Peering allows two providers exchanging large volumes of traffic to save money by connecting directly, rather than routing traffic across their paid Internet connections. Peering is often free as long as the amount of traffic exchanged is not out of balance, providing substantial cost savings for bandwidth for high-traffic sites and networks. Internet exchanges allow participants to peer with other providers connected to the exchange.
Equinix and other peering specialists provide the physical network connections between networks. This can be done by running a cable between the two companies’ network equipment, which is known as a cross-connect. This is an effective means of connecting one network to another.
But what if your company needs to exchange traffic with many different providers? Each Equinix data center includes The Equinix Exchange, a central meeting place where companies can peer with multiple providers, exchanging traffic over a 10-Gigabit Ethernet fabric. The ability to connect to so many key partners in a single location makes peering points critical to the growth and network management for companies with large Internet operations.
Equinix is the largest player in the peering arena. Other companies with significant peering businesses include Switch and Data (which operates the former PAIX interconnection sites), Terremark, Telehouse, Telx, CRG West and Interxion.
Peering is most often in the news when two companies have a dispute over the details of their traffic exchange agreements. When the balance of traffic between peering partners gets out of whack, someone usually wants to get paid.
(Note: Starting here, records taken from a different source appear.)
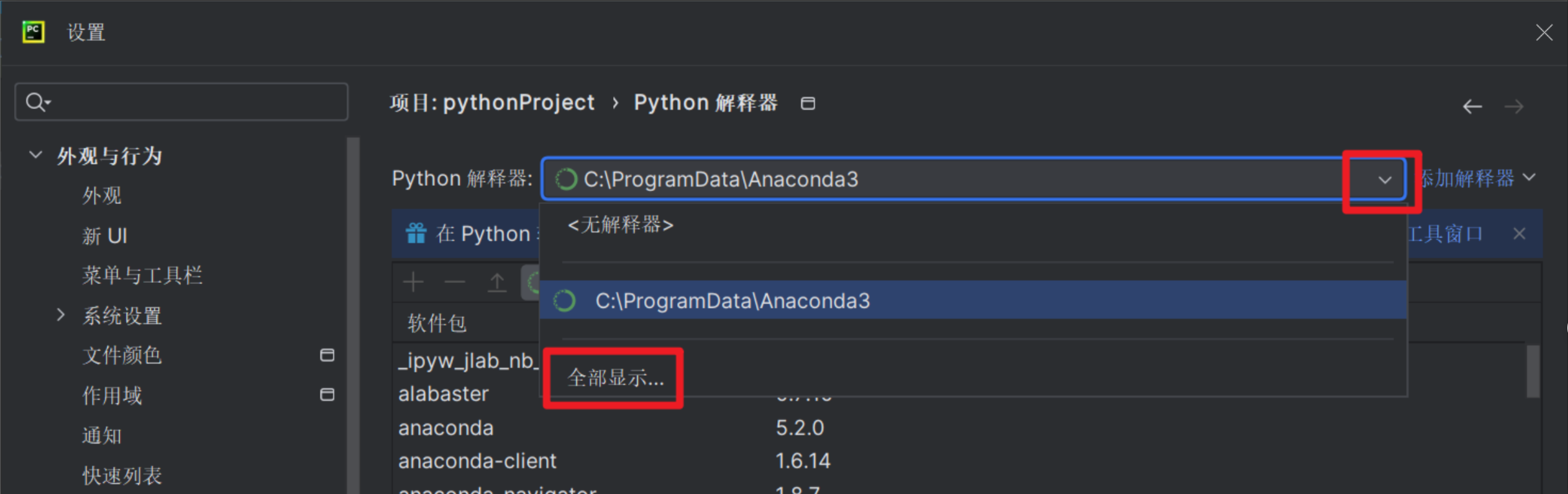
Task: Open the 菜单与工具栏 settings page
Action: (142, 276)
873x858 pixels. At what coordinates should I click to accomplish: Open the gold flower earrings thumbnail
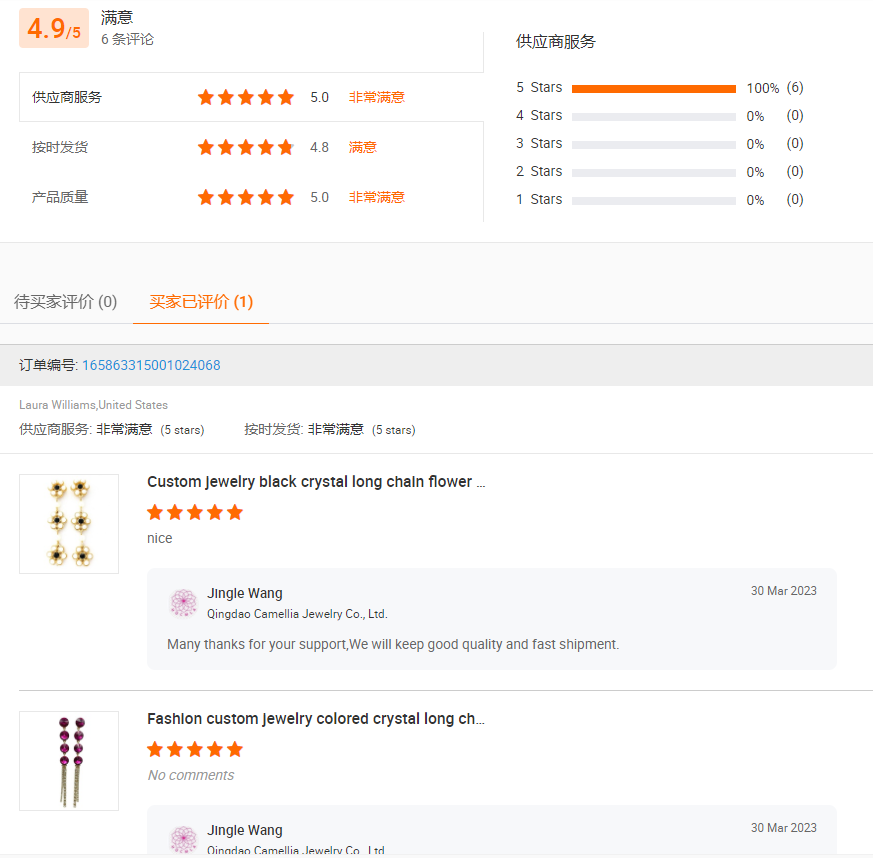coord(69,523)
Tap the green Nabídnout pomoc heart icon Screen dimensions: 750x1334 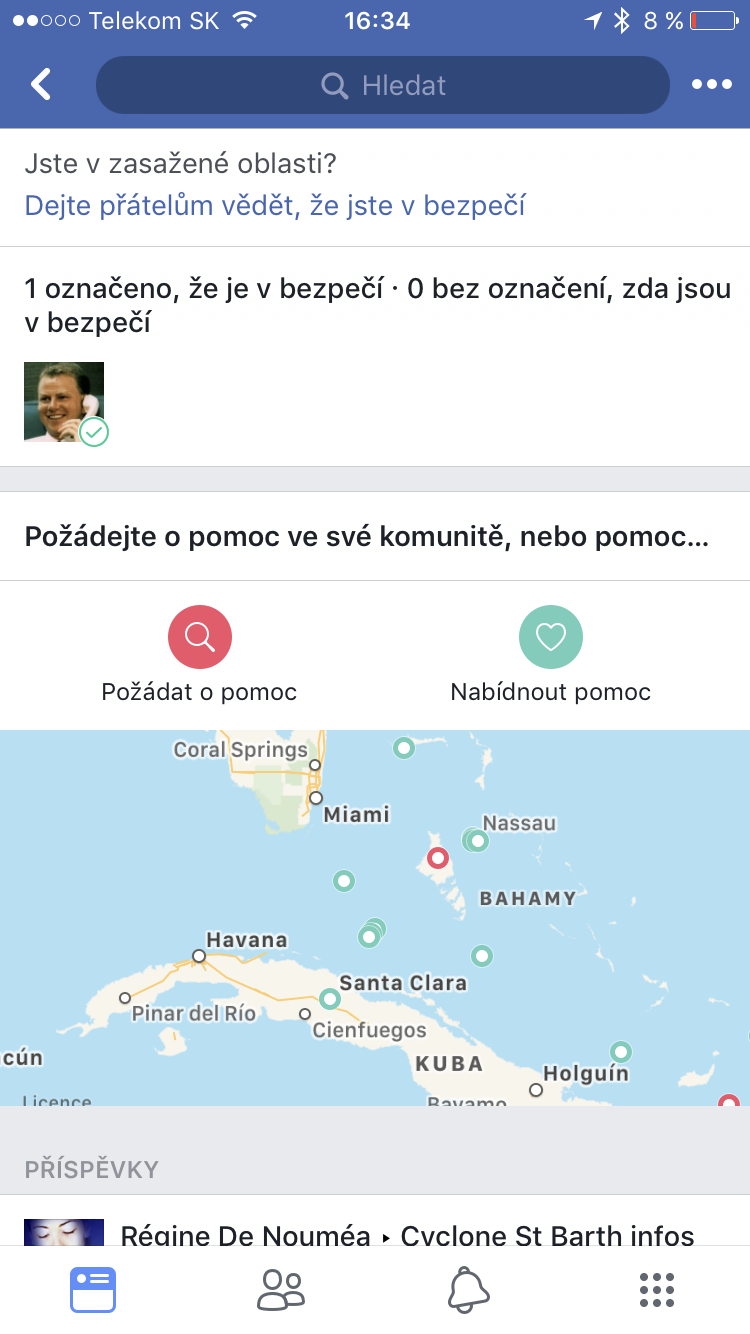pyautogui.click(x=551, y=636)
If they can’t work things out, one provider may “unplug” the peering connection, causing problems for users who’ve come to rely on their ability to access the other network.
An example: During the 2008 peering dispute between Cogent and Telia, gamers whose ISPs relied solely on Cogent for connectivity were unable to access World of Warcraft, the world’s most popular online game.
Peering disputes are really loud business negotiations, with angry customers used as leverage by either side. They usually end with one side agreeing to pay up or manage their traffic differently.